Sun's ZFS product could do it if the developers wished, because it is a file system. So could global file system products from Isilon and DataDirect and others, as well as clustered parallel file systems for high-performance computing applications. The space reclamation idea is in tune with storage efficiency ideas and it is possible that all file systems dealing with networked storage will have to take the concept on board.

SSD support and Hyper-V

Symentec has added solid state drive (SSD) support to its Dynamic Storage Tiering (DST) feature. This moves older, less frequently-accessed data from high-speed tier 1 disk onto capacity-optimised and less expensive tier 2 SATA disk. Now DST supports SSD as tier 0 storage and will put hot, high access rate data, onto SSDs. The company claims "file movement is transparent to users, applications, databases, data protection, and scripts," and can span storage devices from different vendors because it is not storage-array dependent.

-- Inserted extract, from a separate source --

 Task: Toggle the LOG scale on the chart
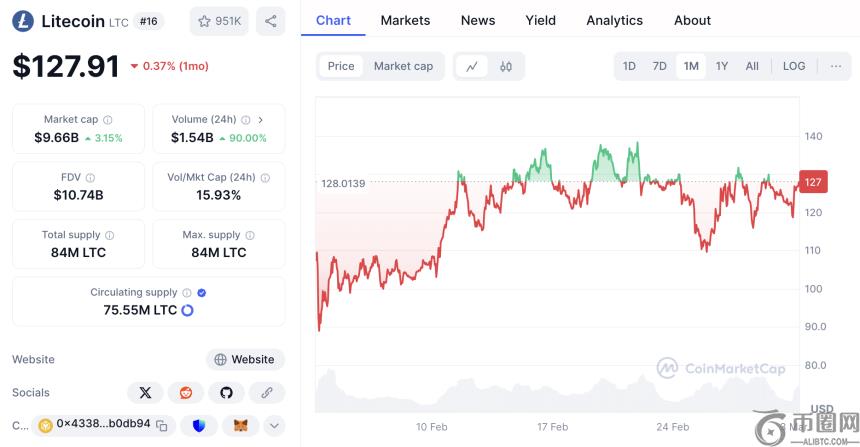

In fact Symantec claims: "Storage Foundation is the only storage management solution that can automatically discover SSD devices from leading array and server vendors and optimize data placement on SSD devices transparently." Heterogeneity rules here too.

What Symantec is doing is putting an SRM layer in servers, where it runs between the applications in the servers and the storage arrays, and provides its facilities across heterogeneous storage arrays.